[Source records]
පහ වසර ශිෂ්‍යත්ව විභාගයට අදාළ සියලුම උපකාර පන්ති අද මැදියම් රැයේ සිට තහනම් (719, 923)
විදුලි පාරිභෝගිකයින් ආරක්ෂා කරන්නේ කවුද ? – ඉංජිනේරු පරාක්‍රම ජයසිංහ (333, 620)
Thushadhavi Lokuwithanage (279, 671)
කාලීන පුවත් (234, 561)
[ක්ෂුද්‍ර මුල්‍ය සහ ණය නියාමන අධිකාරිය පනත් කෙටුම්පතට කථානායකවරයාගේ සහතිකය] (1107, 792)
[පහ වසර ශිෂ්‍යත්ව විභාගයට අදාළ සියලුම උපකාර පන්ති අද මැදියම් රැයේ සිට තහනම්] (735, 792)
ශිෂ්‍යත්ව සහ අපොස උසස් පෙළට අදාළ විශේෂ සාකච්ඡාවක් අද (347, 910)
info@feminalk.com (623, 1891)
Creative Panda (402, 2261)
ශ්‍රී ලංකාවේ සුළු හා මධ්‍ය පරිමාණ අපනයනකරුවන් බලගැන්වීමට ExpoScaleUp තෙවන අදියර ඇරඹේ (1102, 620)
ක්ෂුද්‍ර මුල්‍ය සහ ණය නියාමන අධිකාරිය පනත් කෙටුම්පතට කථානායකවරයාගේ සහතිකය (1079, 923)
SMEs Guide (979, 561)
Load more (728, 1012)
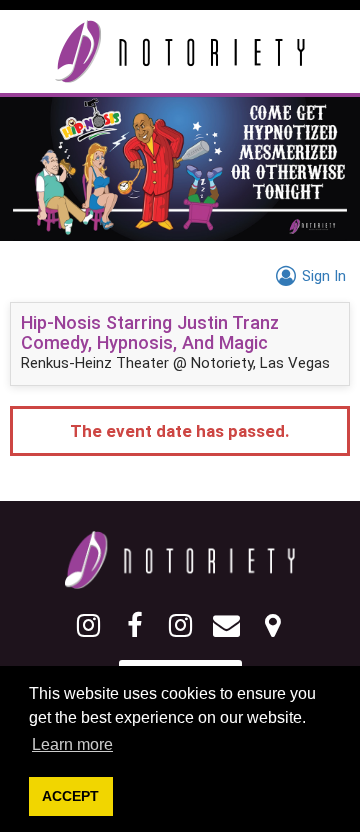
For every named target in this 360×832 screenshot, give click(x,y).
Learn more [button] (72, 744)
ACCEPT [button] (70, 796)
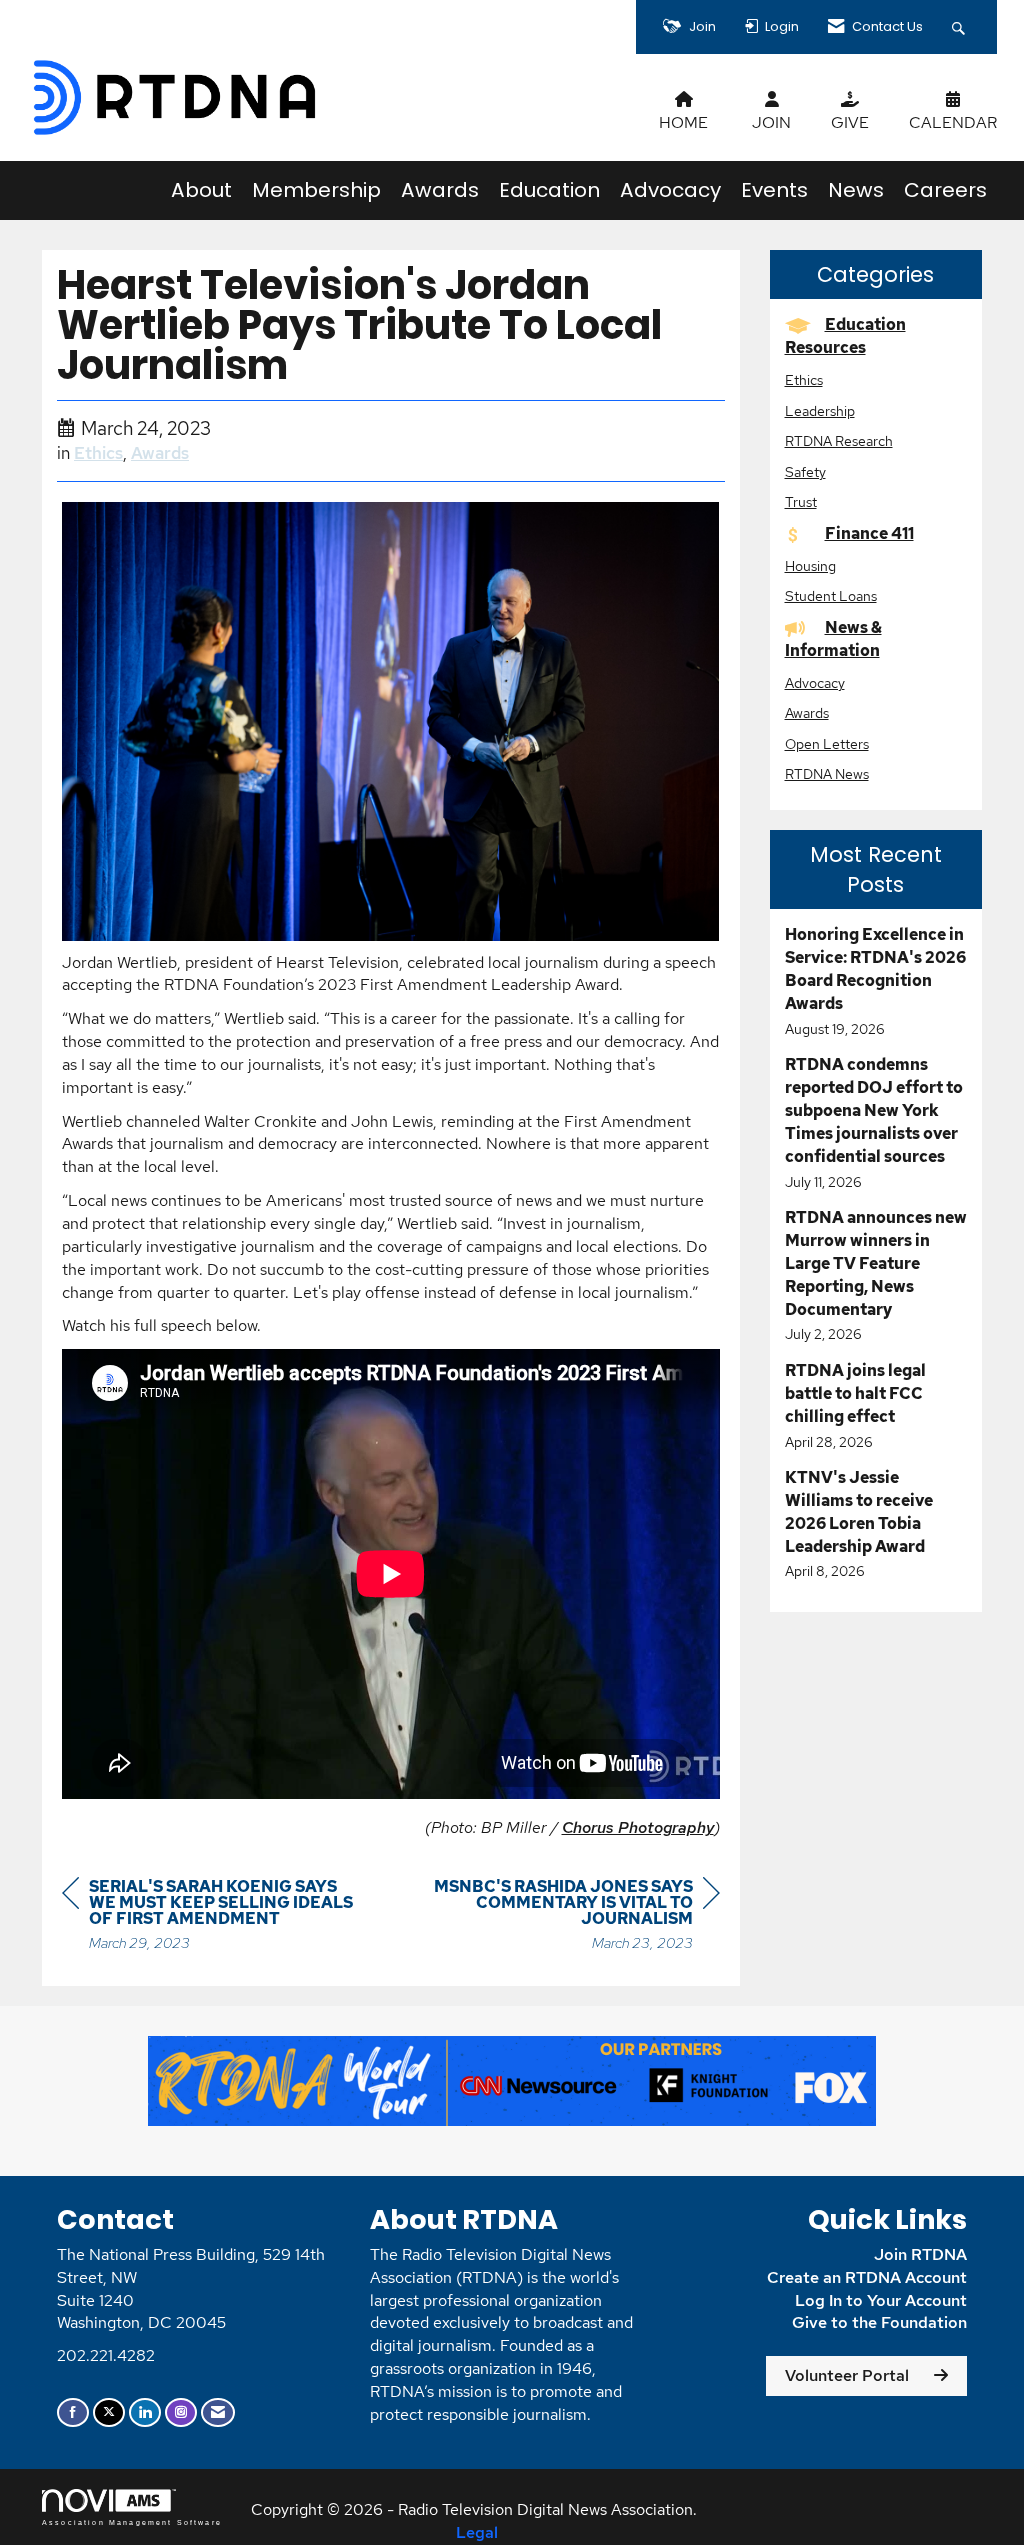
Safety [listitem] (805, 471)
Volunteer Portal (847, 2375)
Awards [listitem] (807, 712)
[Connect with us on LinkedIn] (145, 2412)
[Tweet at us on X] (109, 2412)
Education (549, 190)
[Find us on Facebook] (73, 2412)
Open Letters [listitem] (827, 743)
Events (774, 190)
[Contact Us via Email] (218, 2412)
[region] (570, 1917)
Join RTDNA (920, 2254)
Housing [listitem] (810, 565)
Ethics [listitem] (804, 379)
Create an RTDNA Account (867, 2277)
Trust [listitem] (801, 501)
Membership (316, 190)
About (201, 190)
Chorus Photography (638, 1827)
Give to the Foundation (879, 2322)
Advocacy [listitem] (815, 682)
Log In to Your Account (881, 2300)
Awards (440, 190)
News (856, 190)
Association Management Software (132, 2522)
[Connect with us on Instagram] (181, 2412)
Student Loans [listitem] (831, 595)
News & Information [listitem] (833, 639)
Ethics (98, 453)
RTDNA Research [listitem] (839, 440)
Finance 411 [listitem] (869, 533)
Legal (477, 2532)
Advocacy (670, 190)
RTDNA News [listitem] (827, 773)
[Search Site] (961, 27)
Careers (945, 190)
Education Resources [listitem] (845, 336)
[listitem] (876, 981)
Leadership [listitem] (820, 410)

* _Task brief_: Of all the entries above, output exactly the lines between the one holding "Student Loans [listitem] (831, 595)" and the one holding "RTDNA News [listitem] (827, 773)", inclusive.

* _Expected output_:
Student Loans [listitem] (831, 595)
News & Information [listitem] (833, 639)
Ethics (98, 453)
RTDNA Research [listitem] (839, 440)
Finance 411 [listitem] (869, 533)
Legal (477, 2532)
Advocacy (670, 190)
RTDNA News [listitem] (827, 773)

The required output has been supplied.